Provided text:

◇ ◇ ◇ ◇ ◇

Finally, for anyone reading this report who is looking to learn some history and other information about the American Indian population in Minnesota, two MSW faculty members working with AIP published a wonderful booklet in November 2004 titled Minnesota Anishinaabe: Nations and People, An Information & Resource Manual.  As noted in the Introduction, the booklet is designed to introduce readers to the Anishinaabe Tribes and people of Minnesota and help them gain a basic understanding of some of the issues that face Anishinaabe people. This resource, the many connections to tribal communities, and the variety of programs and activities delivered to the American Indian community by the AIP are examples of UMD’s commitment to its American Indian initiative and its responsiveness to the American Indian communities that depend on it for service.

 

Other VCAA Area Examples.  In addition to the excellent work being done in the area of American Indian education, CEHSP has a number of other faculty and staff who are doing an excellent job of communicating and working with external constituencies that depend on UMD for service. They work with public and private day care centers, pre-schools, elementary and secondary schools, and community colleges in the Duluth area and throughout the region. For example, the associate dean of CEHSP is the UMD representative to the Arrowhead University Consortium (AUC), an educational partnership between six two-year colleges and three four-year universities in northern Minnesota with the mission of  providing bachelor's and master's degree programming to the communities of northeast Minnesota. The two-year colleges are listed at the AUC web site and are part of the Minnesota State University and College System (MNSCU); the four-year partners are UMD, Bemidji State University, and the College of St. Scholastica.  A listing of the academic programs offered by the consortium is available using a link from the AUC homepage. CEHSP has addressed needs identified by AUC members and others in the two-year colleges’ region by developing some online psychology courses for the major and an online M.Ed. program. Other recent responses to constituents in this area are the signing of articulation agreements with the Mesabi Range Community and Technical College (MRCTC) in Virginia (MN) to allow the MRCTC early childhood development A.A.S. degree work to transfer into the UMD licensure program, with MRCTC for their elementary/middle school program and for the same program with Vermilion Community College in Ely, for an outdoor Education program at Vermilion CC, and for an agreement in Unified Early Childhood studies with Fond du Lac Tribal and CC in Cloquet. All of the articulation agreements came about at the request of the community colleges.

 

The UMD Department of Education also responds to needs identified by the Community Advisory Council for Teacher Education (CACTE) which meets three times a year by school administrators at an annual breakfast. Regional teachers and administrators provide input for specific licensure programs through ad hoc committees and separate advisor groups for the programs. Through needs expressed in these venues, the department has recently:

 

  • Modified the autism certificate program from a face-to-face program to an online certificate program to make it more accessible to working professionals in the region.
  • Started to teach some courses for undergraduate licensure candidates at area school sites where classroom teachers can contribute to the teaching and can gain in-service experiences.
  • Started offering special education co-teaching training to teachers at Denfeld High School in Duluth.
  • Worked on revising the student teaching evaluation forms to address concerns expressed by supervising classroom teachers.
  • Arranged for department faculty members to complete a contract for evaluating the safe school programs for three regional school districts.

 

 

 

Of course, those in the other collegiate units also seek input from constituents regarding their needs. Thus, there are many other examples of how UMD academic units respond to meet the needs of external constituencies, but there is not space to include them all so following are a few examples briefly described for each of the other collegiate units.

◇ ◇ ◇ ◇ ◇

Data section:
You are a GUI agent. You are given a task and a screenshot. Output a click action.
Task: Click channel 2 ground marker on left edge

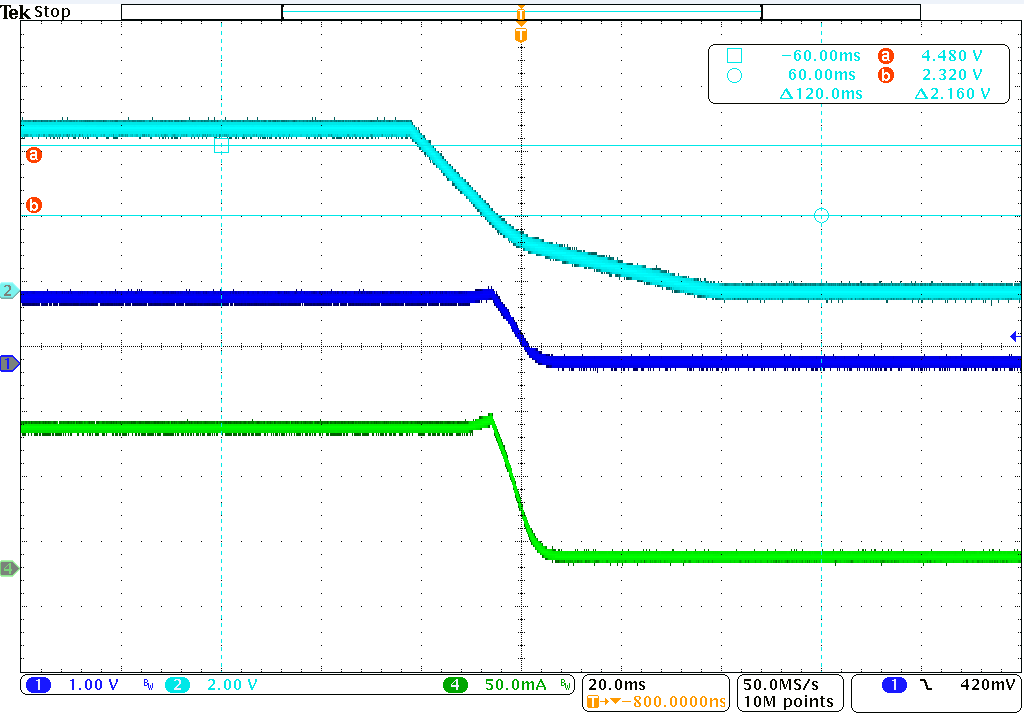click(x=9, y=291)
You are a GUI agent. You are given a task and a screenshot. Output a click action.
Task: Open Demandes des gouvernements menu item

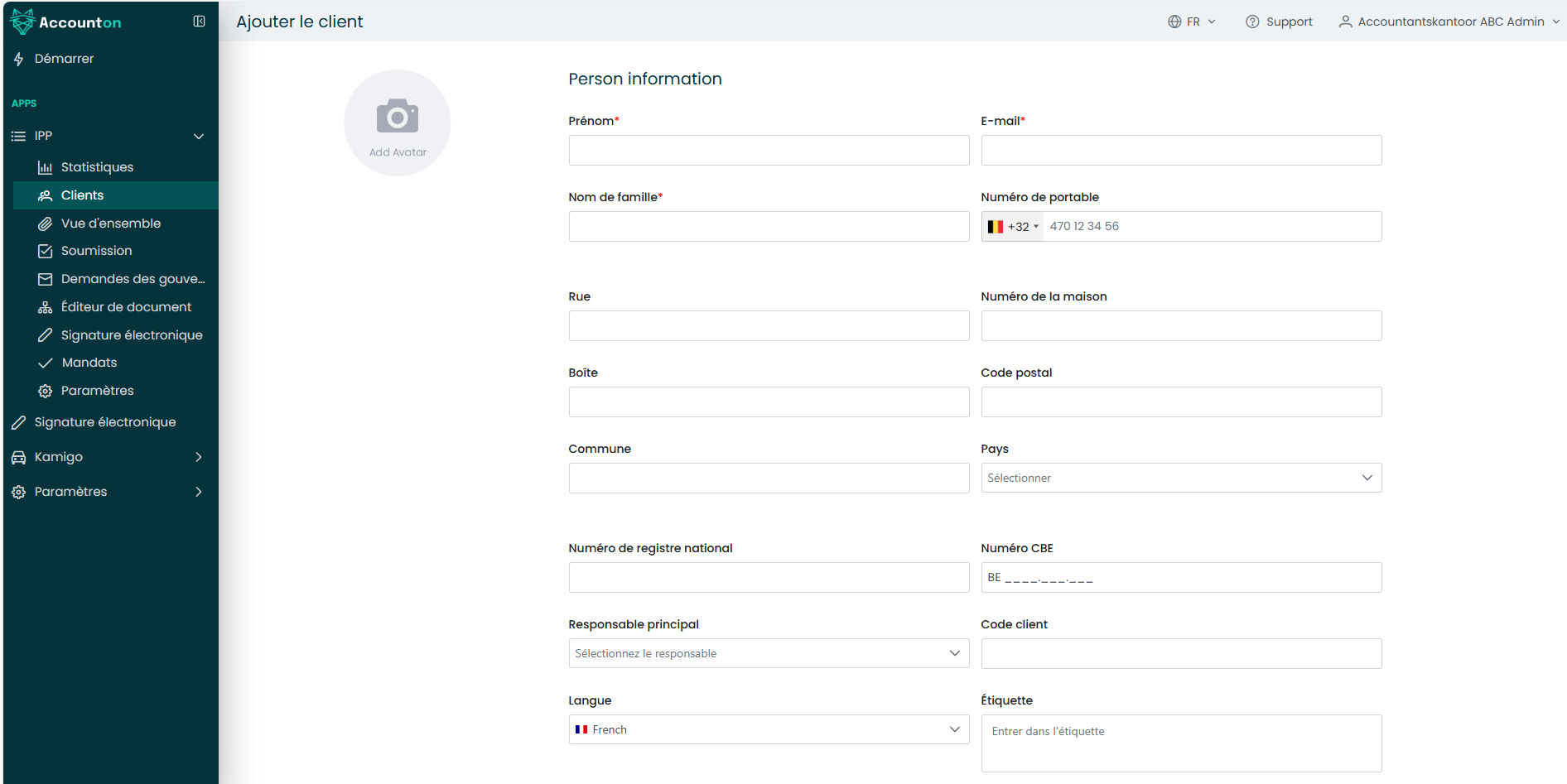point(133,279)
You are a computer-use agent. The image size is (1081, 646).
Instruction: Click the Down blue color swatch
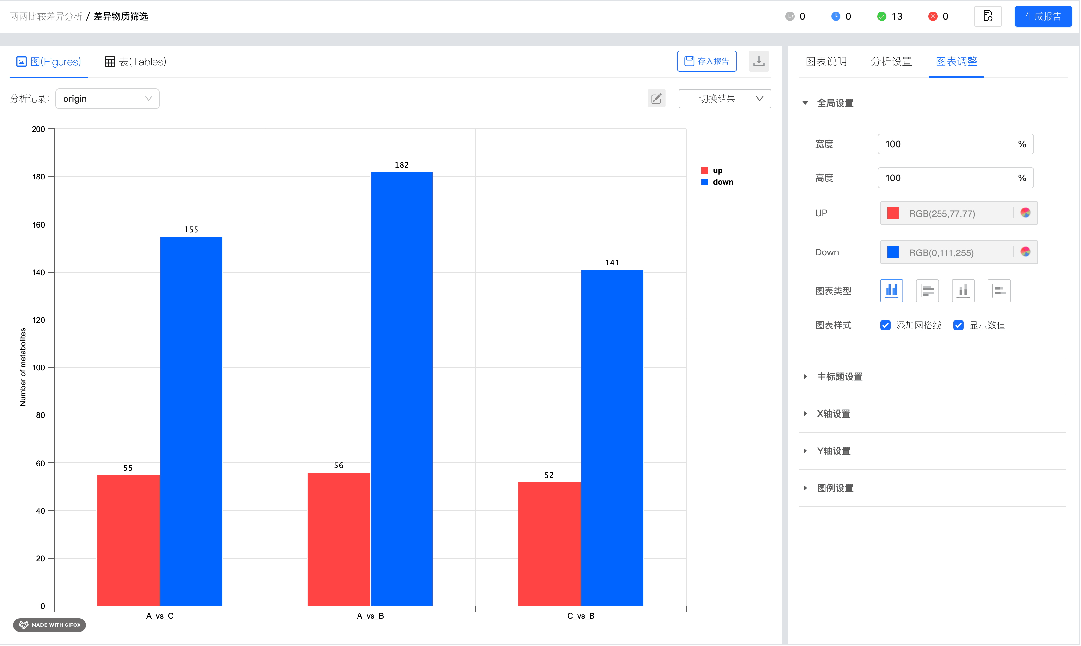point(893,252)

◇ ◇ ◇ ◇ ◇

Task instructions:
a: In the UMD outreach report, in what month and year was Minnesota Anishinaabe: Nations and People published?
b: Name every four-year university partner in the Arrowhead University Consortium that the UMD outreach report lists.
c: Reproduce the UMD outreach report passage starting with "Of course, those" and going on through "other collegiate units.".
The entries have nothing to do with the UMD outreach report.

Solutions by task:
a: November 2004

b: UMD, Bemidji State University, and the College of St. Scholastica

c:
Of course, those in the other collegiate units also seek input from constituents regarding their needs. Thus, there are many other examples of how UMD academic units respond to meet the needs of external constituencies, but there is not space to include them all so following are a few examples briefly described for each of the other collegiate units.